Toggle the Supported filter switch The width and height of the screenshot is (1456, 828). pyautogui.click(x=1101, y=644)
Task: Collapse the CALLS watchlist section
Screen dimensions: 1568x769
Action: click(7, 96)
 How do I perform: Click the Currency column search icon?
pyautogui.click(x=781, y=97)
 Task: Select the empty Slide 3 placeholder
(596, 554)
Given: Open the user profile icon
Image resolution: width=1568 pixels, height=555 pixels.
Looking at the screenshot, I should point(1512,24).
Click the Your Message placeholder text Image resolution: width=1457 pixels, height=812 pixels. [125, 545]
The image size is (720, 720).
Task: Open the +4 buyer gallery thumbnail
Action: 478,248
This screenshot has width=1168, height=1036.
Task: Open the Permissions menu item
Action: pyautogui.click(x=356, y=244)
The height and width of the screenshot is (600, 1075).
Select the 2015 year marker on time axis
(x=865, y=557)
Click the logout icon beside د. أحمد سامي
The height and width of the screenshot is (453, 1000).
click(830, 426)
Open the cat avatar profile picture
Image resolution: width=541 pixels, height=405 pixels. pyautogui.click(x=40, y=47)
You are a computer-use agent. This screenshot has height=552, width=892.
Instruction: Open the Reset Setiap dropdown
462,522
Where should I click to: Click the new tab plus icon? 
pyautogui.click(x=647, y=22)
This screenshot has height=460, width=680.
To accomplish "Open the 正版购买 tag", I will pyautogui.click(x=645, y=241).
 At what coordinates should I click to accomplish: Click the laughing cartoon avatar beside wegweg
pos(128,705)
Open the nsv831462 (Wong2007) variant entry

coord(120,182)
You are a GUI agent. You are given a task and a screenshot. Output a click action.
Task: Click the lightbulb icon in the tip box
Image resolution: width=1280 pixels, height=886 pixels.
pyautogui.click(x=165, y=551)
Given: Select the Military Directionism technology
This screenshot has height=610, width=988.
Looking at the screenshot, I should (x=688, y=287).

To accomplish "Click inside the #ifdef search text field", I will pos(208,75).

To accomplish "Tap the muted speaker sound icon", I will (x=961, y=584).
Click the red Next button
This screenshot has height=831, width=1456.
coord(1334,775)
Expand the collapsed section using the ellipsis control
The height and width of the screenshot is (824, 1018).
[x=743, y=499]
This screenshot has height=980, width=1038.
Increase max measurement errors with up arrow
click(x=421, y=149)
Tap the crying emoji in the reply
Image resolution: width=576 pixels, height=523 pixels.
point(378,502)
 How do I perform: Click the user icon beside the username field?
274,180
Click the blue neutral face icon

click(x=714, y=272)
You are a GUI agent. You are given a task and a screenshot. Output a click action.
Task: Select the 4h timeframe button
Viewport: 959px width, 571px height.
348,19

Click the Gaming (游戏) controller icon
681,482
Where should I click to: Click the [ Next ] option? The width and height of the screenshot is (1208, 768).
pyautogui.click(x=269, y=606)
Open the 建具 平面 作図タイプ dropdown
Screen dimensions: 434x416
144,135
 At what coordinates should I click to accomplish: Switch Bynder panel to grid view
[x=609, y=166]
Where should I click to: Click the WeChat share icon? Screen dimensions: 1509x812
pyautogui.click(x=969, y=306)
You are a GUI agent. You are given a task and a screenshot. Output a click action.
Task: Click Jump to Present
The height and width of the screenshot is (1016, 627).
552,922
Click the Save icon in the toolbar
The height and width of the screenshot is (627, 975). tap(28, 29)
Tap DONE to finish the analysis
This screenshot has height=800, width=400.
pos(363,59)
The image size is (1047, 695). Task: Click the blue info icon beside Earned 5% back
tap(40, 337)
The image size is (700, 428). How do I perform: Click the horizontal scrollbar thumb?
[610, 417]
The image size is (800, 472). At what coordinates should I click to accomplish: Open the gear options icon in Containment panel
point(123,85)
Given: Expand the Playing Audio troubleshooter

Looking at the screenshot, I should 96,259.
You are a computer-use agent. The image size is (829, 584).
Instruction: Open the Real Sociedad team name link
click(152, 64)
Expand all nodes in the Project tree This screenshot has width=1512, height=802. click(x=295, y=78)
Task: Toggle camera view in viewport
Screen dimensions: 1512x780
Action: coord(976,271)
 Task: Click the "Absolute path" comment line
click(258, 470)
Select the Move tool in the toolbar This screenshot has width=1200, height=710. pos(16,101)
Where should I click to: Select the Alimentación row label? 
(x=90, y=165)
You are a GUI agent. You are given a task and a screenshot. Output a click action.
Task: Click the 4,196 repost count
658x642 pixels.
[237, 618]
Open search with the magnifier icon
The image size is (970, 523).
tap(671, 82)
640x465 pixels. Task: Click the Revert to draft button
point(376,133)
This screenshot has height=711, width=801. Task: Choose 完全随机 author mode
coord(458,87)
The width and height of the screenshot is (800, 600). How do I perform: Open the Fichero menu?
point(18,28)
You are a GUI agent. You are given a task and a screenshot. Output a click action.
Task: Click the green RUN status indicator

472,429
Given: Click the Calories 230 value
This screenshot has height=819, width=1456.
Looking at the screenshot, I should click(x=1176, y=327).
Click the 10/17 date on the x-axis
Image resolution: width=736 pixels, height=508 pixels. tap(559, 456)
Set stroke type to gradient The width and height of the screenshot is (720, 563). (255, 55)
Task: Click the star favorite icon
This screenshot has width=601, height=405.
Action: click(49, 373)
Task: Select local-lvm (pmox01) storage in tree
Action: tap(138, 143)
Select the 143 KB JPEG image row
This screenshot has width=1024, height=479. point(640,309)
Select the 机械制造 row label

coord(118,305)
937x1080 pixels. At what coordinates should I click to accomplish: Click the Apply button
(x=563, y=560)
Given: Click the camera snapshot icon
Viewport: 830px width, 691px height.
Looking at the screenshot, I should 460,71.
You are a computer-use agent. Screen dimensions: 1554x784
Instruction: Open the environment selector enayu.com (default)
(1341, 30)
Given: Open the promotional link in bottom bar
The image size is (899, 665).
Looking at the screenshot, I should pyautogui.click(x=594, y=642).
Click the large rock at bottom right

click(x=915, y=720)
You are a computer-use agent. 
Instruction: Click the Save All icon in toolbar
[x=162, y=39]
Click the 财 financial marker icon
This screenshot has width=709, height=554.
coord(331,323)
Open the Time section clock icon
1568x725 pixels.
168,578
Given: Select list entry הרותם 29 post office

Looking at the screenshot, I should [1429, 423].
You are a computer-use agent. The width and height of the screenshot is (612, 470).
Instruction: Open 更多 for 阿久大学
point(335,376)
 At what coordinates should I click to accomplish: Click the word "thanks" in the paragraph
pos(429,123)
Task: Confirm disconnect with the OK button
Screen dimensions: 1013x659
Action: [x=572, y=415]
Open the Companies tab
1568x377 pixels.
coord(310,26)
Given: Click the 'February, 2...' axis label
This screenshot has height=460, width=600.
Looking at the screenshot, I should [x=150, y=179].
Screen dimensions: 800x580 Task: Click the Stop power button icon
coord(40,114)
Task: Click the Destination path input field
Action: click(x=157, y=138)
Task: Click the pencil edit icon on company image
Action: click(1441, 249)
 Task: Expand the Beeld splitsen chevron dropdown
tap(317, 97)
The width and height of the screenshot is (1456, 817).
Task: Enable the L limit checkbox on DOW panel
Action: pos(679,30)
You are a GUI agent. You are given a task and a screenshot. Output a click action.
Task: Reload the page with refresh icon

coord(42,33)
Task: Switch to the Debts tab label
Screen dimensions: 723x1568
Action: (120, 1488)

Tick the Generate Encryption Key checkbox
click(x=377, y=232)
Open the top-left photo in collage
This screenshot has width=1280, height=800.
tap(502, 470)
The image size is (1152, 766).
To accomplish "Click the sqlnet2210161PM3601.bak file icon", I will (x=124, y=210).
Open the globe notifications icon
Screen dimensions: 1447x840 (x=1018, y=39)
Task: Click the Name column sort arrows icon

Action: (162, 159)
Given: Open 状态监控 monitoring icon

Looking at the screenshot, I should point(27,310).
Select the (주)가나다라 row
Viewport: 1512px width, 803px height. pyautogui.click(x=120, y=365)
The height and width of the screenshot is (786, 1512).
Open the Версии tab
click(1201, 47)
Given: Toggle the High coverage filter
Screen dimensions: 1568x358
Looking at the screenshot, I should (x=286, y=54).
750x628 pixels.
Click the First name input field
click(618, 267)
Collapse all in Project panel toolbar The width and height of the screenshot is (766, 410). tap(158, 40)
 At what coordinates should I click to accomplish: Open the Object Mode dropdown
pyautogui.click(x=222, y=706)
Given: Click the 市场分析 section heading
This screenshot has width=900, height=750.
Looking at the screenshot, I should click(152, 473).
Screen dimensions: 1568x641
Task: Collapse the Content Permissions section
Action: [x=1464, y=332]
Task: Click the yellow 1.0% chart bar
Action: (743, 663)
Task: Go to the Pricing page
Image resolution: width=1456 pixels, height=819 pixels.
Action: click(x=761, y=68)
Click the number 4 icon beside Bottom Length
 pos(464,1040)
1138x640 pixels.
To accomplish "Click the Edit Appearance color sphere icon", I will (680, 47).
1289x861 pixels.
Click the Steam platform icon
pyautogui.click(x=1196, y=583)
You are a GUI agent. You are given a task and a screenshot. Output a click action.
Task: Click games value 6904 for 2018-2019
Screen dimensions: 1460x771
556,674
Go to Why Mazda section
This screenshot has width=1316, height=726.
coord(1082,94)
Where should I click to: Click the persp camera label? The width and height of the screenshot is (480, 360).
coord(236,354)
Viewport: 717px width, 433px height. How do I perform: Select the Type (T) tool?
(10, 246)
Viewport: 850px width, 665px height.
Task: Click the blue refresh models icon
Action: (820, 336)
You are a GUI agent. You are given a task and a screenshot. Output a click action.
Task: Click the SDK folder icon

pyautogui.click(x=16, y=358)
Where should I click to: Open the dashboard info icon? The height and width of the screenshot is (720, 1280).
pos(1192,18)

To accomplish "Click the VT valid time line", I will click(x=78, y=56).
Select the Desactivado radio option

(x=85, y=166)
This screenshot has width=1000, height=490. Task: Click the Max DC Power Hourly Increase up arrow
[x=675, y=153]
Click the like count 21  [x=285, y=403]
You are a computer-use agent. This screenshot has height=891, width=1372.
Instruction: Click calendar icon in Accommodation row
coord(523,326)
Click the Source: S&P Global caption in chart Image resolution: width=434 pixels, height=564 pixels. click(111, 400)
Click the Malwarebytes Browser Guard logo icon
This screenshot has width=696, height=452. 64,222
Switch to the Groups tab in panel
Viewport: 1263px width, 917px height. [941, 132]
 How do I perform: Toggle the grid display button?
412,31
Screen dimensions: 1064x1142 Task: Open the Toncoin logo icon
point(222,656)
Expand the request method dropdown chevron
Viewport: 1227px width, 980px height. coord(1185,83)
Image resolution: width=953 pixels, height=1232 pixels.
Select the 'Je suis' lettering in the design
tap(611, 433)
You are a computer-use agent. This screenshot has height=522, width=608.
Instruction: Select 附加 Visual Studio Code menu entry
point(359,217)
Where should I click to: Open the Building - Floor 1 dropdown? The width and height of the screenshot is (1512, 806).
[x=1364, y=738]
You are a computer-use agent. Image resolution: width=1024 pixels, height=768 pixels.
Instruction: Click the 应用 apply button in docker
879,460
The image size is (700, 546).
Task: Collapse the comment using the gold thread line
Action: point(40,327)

• **GOAL OF THE EXERCISE**
Sift through the entries and copy every line with "count".

• **SOLUTION TO THIS EXERCISE**
Task: Click the 4,196 repost count
Click the like count 21  [x=285, y=403]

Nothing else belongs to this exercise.